Amputation is a major complication of diabetes with up to 2.5/1,000 patients with the condition requiring amputation (major or minor) in areas of the UK (Rayman et al, 2004). In some instances, it has been suggested that amputation may have been prevented if appropriate care had been instigated and there is a considerable amount of guidance to indicate what constitutes appropriate care (National Institute for Health and Clinical Excellence [NICE], 2012) and how it should be delivered (NICE 2006; NHS Diabetes, 2011).
A major thrust of recent Department of Health (DH) strategy is to prevent avoidable harm (DH, 2010a) and it has clearly identified that the safety of patients should be everyoneís highest priority (Patient Safety First, 2009). This is based on the quality, innovation, productivity and prevention document (DH, 2010b), which identifies work streams that focus on the provision of, as the document terms it, ‘safe care’ and ‘right care’, clearly identifying that patients should have high-quality care delivered first time, every time.
Unfortunately, in the real world this does not always happen and occasionally errors occur. When mistakes do take place it is generally acknowledged that they should be both properly reported and investigated, but that also that clinicians should learn from the event. This is termed as the reporting of a critical incident (see Box 1 for alternative terms commonly used in practice).
Taub et al (2010) reviewed the literature in an attempt to identify patient safety systems for people with diabetes in primary care. They concluded that there is limited information in existence and that investigation into how adverse situations occur is needed.
Root cause analysis
One way of investigating critical incidents is to follow the principles of the root cause analysis (RCA). The purpose of RCA is to uncover the actual events behind an incident and understand them instead of simply fixing the most obvious problem or individual. An RCA follows a process to identify the causes that underlie any variation in performance, including the occurrence of critical or sentinel events (any unanticipated healthcare event resulting in death or serious physical or psychological injury to a patient or patients, not related to the natural course of the patient’s illness).
The RCA seeks to identify where a service’s procedures and practices fell down and why ó it is not designed to attribute blame. This has shifted the analysis of adverse events towards a ‘human factors engineering’ approach, dealing with the capabilities and limitations of human performance in relation to the design of tasks and the physical environment. This approach looks for system vulnerabilities rather than human error and other less actionable root causes (Bagian et al, 2002).
To date, there are no data on how many clinicians are currently undertaking RCAs on critical events related to diabetic foot care, but a recent English survey of tissue viability services caring for patients with pressure ulcers identified that 99% (n=147) were following an RCA process (Wounds UK, 2012).
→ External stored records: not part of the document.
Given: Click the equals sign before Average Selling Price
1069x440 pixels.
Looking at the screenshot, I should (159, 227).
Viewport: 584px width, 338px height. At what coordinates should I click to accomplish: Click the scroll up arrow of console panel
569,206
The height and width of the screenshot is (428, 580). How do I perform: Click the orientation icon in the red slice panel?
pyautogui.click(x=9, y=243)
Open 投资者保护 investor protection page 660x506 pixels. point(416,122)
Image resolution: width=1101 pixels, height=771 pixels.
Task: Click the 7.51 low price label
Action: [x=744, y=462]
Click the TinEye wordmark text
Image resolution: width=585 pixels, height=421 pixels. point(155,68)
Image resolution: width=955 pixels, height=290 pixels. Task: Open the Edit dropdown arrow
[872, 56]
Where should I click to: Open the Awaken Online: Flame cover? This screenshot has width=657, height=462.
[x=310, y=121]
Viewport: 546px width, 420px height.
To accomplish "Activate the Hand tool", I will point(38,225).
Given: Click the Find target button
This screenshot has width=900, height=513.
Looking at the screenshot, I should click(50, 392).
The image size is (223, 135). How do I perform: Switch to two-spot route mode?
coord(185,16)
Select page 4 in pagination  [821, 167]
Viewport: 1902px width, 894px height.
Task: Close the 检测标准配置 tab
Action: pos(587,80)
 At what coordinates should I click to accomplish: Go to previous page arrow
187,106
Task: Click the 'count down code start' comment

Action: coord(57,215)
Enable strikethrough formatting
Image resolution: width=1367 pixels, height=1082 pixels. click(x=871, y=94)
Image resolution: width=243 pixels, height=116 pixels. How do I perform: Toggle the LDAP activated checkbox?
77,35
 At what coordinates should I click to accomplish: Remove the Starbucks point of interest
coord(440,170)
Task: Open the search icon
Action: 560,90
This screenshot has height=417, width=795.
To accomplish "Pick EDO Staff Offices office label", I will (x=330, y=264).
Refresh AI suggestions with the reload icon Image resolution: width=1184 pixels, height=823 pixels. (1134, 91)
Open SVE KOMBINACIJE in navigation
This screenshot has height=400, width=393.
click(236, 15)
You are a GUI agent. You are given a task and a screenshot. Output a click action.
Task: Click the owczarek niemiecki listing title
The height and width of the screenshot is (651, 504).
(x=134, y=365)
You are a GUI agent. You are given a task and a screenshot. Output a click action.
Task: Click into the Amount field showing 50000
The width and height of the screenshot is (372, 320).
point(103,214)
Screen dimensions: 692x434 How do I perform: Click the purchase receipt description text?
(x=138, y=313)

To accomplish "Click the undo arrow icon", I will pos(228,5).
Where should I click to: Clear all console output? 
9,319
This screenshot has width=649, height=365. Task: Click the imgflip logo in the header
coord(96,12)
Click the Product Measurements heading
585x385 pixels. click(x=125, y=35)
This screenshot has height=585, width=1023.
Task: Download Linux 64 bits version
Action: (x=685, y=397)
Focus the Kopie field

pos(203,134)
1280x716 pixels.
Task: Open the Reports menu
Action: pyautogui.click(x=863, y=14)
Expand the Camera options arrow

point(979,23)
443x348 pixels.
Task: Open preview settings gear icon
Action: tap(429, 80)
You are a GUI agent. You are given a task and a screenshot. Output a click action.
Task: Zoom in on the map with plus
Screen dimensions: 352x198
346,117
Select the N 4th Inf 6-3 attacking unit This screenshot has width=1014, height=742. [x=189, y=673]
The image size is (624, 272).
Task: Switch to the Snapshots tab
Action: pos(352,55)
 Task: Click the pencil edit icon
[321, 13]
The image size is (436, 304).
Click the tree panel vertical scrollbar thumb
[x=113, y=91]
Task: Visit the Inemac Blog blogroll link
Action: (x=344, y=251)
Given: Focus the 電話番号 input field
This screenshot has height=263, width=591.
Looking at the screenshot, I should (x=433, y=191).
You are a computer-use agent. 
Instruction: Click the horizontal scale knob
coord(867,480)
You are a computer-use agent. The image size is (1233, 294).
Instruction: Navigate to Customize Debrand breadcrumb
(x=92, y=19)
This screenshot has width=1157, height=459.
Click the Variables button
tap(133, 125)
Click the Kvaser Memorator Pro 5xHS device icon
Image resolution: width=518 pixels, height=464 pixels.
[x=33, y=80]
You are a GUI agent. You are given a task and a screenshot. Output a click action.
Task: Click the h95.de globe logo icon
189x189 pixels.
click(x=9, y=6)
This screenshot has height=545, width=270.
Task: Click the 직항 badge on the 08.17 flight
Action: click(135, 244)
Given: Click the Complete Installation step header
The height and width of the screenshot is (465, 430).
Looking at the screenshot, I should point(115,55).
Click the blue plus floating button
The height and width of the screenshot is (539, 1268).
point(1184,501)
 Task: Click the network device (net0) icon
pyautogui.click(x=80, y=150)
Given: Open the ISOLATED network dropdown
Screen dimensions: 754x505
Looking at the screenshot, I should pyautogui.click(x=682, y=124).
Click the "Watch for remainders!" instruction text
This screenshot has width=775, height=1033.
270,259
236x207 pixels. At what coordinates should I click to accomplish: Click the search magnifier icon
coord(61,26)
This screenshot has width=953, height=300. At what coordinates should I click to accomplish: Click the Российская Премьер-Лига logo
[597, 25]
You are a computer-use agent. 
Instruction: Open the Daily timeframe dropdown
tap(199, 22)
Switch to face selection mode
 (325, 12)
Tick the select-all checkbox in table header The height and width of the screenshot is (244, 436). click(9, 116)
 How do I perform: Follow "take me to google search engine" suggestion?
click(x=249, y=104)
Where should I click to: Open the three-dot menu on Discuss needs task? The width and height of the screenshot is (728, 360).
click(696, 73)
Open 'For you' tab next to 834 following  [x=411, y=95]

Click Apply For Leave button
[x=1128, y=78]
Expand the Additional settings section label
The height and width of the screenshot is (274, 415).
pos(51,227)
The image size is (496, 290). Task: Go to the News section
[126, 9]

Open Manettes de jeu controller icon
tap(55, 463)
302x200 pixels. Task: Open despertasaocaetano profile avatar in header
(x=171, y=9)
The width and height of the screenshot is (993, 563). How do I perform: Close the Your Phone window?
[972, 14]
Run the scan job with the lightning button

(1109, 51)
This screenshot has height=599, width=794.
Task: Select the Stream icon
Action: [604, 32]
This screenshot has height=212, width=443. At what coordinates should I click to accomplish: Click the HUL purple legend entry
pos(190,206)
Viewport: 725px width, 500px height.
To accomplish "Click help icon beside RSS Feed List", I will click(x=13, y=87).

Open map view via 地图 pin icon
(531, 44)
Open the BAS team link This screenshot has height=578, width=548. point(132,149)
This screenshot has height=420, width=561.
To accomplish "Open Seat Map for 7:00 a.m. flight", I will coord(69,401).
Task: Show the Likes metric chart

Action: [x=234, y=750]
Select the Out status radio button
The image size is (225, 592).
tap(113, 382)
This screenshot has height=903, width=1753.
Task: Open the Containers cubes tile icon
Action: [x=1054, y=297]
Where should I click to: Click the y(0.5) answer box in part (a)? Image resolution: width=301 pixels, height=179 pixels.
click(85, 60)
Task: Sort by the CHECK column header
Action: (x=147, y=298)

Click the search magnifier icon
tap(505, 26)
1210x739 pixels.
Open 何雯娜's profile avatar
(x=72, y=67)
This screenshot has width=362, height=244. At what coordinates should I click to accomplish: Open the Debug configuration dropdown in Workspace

These processes should serve to help redesign service structures and act as an educational tool. Highlighting common errors in the care process allows senior clinicians to provide focused education, for instance by using real life scenarios or vignettes to illustrate the importance of providing the right care.
The traditional person-centred approach to the causes of adverse incidents is designed to attribute blame and identify the person who needs to be punished. It suggests that individuals who make errors are careless, at fault or reckless, and that by removing an individual it is possible to improve safety.
The systems approach, however, suggests that poor organisational design sets people up to fail and the way to improve practice is to change the systems – see example in Box 2, where, under the old system, it would be easy to blame the community podiatrist.
The NHS Institute for Improvement and Innovation (2012) suggests the use of five ‘whys’ to identify the root cause of a problem, each removing a layer of the issues. Following the example in Box 2, the answer to the question, ‘Did the clinician make reasonable attempts to contact the patient?’ might be, ‘No’. However, instead of using this as evidence of the clinician’s fallibility, it might be more productive to ask, ‘Why didnít they contact patient?’ and so on until there are no more questions to be answered The technique is further explained in Box 3.
Amputation
When considering the pathway to amputation, for instance, there are several common, but crucial, points to consider, including:
- Was this an undetected patient?
- Was there a slow deterioration?
- Was there inappropriate management?
- Was there an inappropriate pattern of patient behaviour?
- Was the incident related to an acute catastrophe?
- Was the incident a result of a fault in the processes?
Any of these factors could have The NHS Institute for Improvement and Innovation’s (2012) five ‘whys’ applied to them in an effort to identify the cause. This is important because if the incident is indeed related to a system or process error then it may be repeated. In many instances, patterns will be uncovered by adverse event reporting and these should be addressed using a systems approach.
Conclusion
The NHS is increasingly focused on reporting incidents, in either a paper or electronic format (such as the Datix® system). If an incident is deemed sufficiently serious, it may be escalated into a report to the commissioning body, which could have implications for future funding.
However, clinical commissioning groups in some areas of the country are already using incident reporting to identify system and process issues and in many cases working on service redesigns and reconfiguration. This can only result in improvements in service delivery and better outcomes for patients.